В первую же ночь, когда процессия отъехала от Парижа всего на восемь миль, пятьдесят молодых людей из почетного эскорта принцессы скрылись, уведя с собой столько лошадей и унеся столько сокровищ, сколько смогли. Позже они нашли убежище во владениях Хильдебера. Так продолжалось и дальше. Каждый раз, когда бдительность стражников ослабевала (впрочем, иногда их брали в сообщники), юноши и девушки ускользали, набив карманы золотом и драгоценностями. В последних числах сентября процессия прибыла в Пуатье, и здесь путешествие закончилось. Ужасное известие, полученное Ансовальдом, заставило его повернуть назад, с остатками эскорта и сокровищ.
* * *
Кавалькада охотников, поднимая облака пыли, въехала во двор королевской виллы Калла. Один из них, везший убитую олениху, позвал слуг, чтобы те унесли добычу. Остальные спешились и повели коней к стойлам. Лишь Хильперик остался в седле: в сорок с лишним лет король уже нуждался в помощи, чтобы спешиться, тем более что сегодняшняя охота оказалась для него утомительной. Лес был уже тронут первыми красками осени, но все еще стояла сильная жара — от нее трескалась земля, и пересыхало в горле.

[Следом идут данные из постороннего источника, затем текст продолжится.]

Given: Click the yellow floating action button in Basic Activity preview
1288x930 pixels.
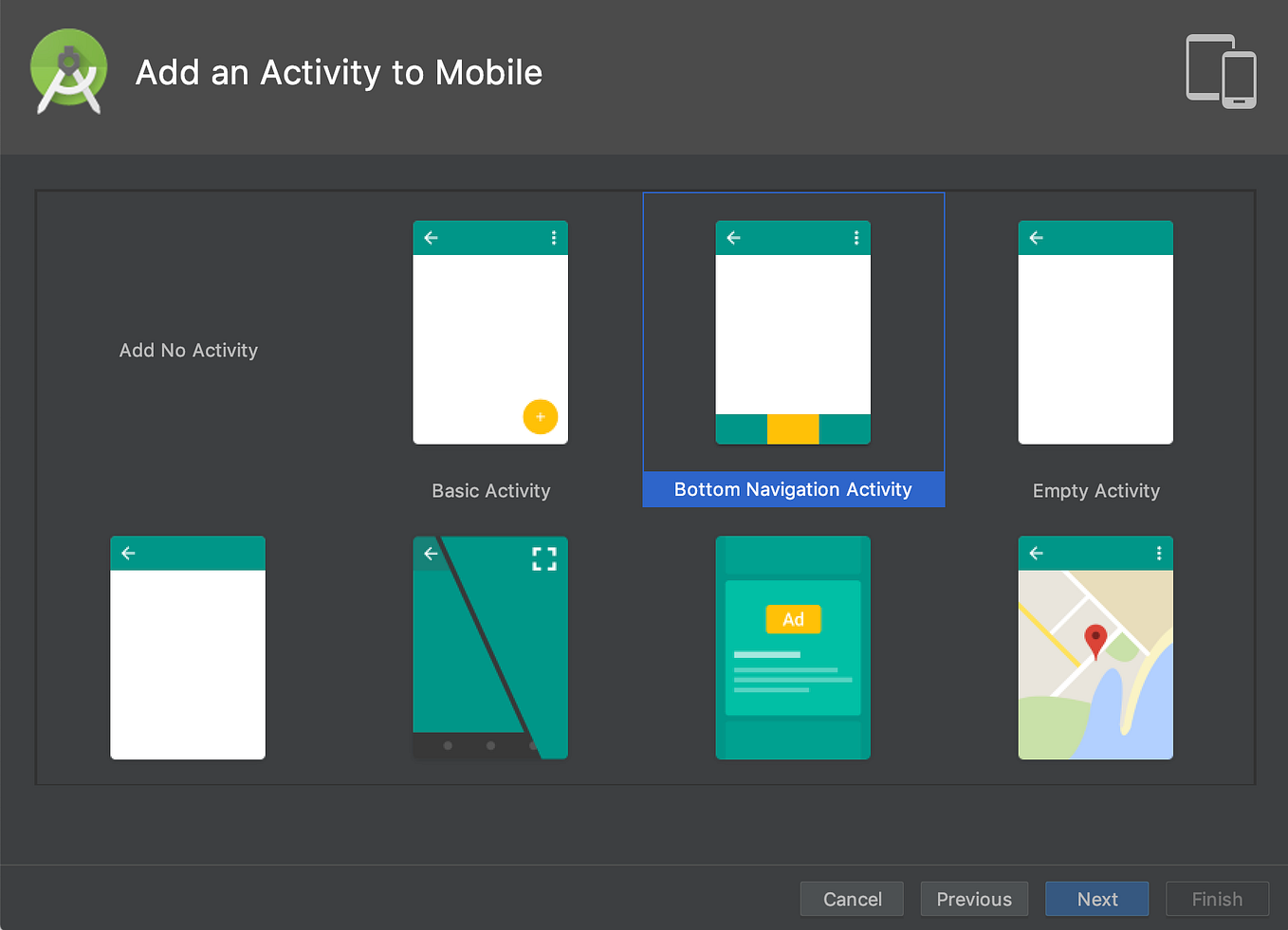Looking at the screenshot, I should pos(541,417).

— Пусть мне принесут выпить! — закричал Хильперик, когда пыль во дворе улеглась.
Подошли двое слуг. Один нес мех с вином, другой протянул королю руку, чтобы помочь ему слезть с коня. Хильперик наклонился и оперся о плечо слуги. В это мгновение тот выхватил скрамасакс, спрятанный в складках одежды, и вонзил королю под мышку — точно таким же ударом, каким некогда был поражен Зигебер. Хильперик закричал и рухнул на землю. Тогда второй слуга отшвырнул мех, тоже выхватил оружие и нанес королю еще один удар — в живот. Затем оба скрылись в сгущающихся сумерках. Убийц Хильперика так никогда и не нашли.
# # #Так умер Хильперик, и так был положен конец долгой войне между младшими сыновьями короля Хлотара. Обстоятельства их гибели были столь сходными, что нельзя было не усмотреть в этом Божьей кары. Оба провозгласили Париж своей столицей, нарушив клятву, данную в Шалонском соборе перед священными останками святого Мартина, святого Полуэкта Арманьянского и святого Хилария всего несколько лет назад. Оба были убиты ударом скрамасакса под мышку. Оба в момент смерти находились на вершине могущества… Теперь пришел черед умереть и мне.

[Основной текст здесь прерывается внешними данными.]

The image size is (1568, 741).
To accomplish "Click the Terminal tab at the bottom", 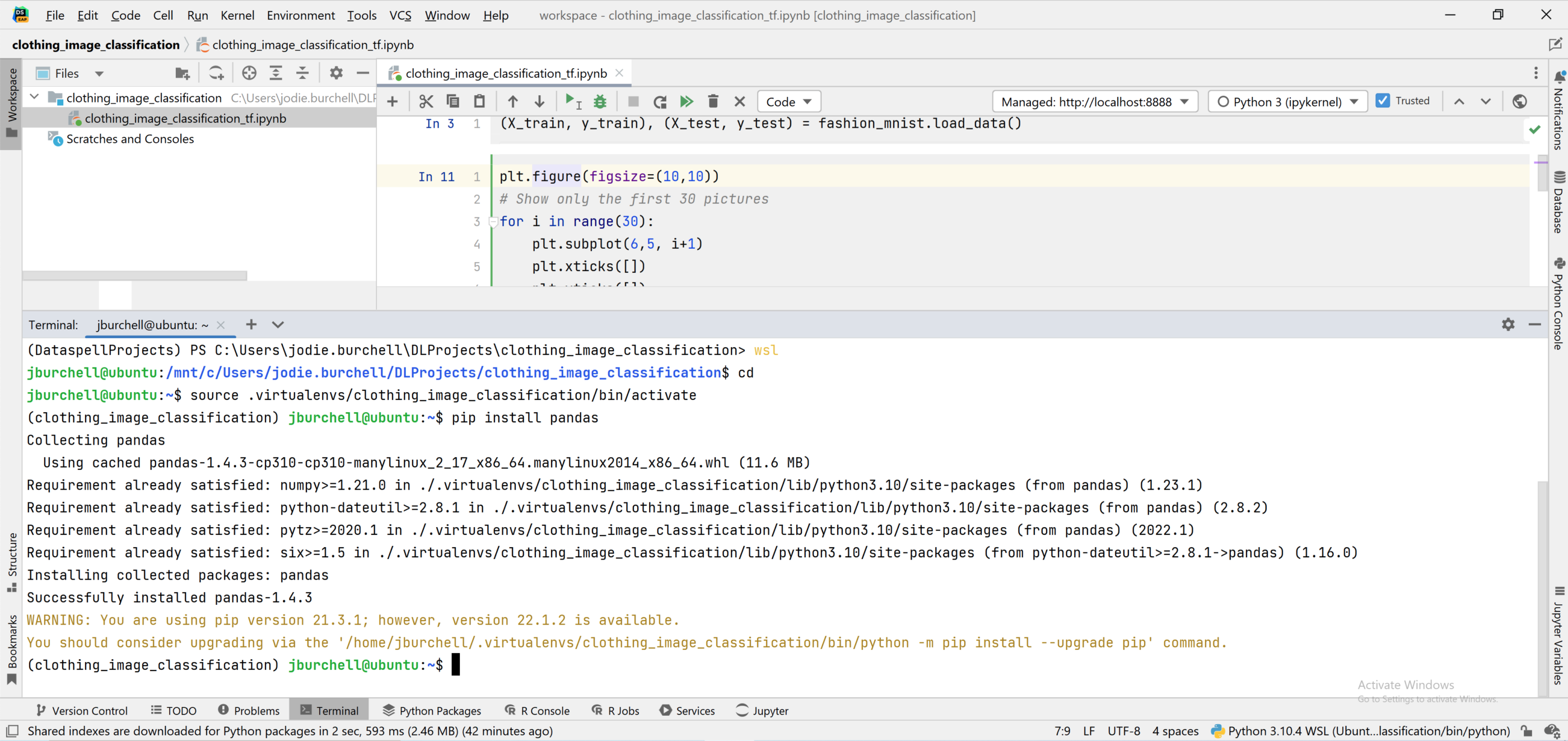I will [x=337, y=710].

Уже светает. Скоро меня предадут в руки единственного выжившего сына Хильперика и Фредегонды, чтобы он выместил на мне все долгие годы ненависти и унижений. По странной прихоти Истории все мы, кто стремился когда-то к власти над всей Галлией, теперь должны уступить ее самому слабому, самому жалкому отпрыску королевского рода. Не знаю, возродится ли когда-нибудь род Мерове Древнего во всем былом величии..
Но мне уже все равно. Моя жизнь была слишком долгой. Настало время, чтобы она закончилась.
До сих пор не известно, кто организовал убийство Хильперика, которое в ту эпоху все приписывали Фредегонде. Однако ее поведение в последующие часы после убийства скорее свидетельствует о том, что смерть супруга стала для нее совершенно неожиданной: охваченная паникой, она поспешно собрала часть своих сокровищ и укрылась в Париже под защитой епископа Рагемода вместе со своим новорожденным сыном. Брунхильда и Хильдебер, в то время бывшие в Мелодене, меньше чем в сорока километрах от виллы Калла, где был убит король, захватили все остальное. В последующие недели остразийские войска начали наступление, которое было настолько успешным, что позволило королеве Остразии с сыном вернуть все свои владения в Аквитании, а также захватить часть Нейстрии.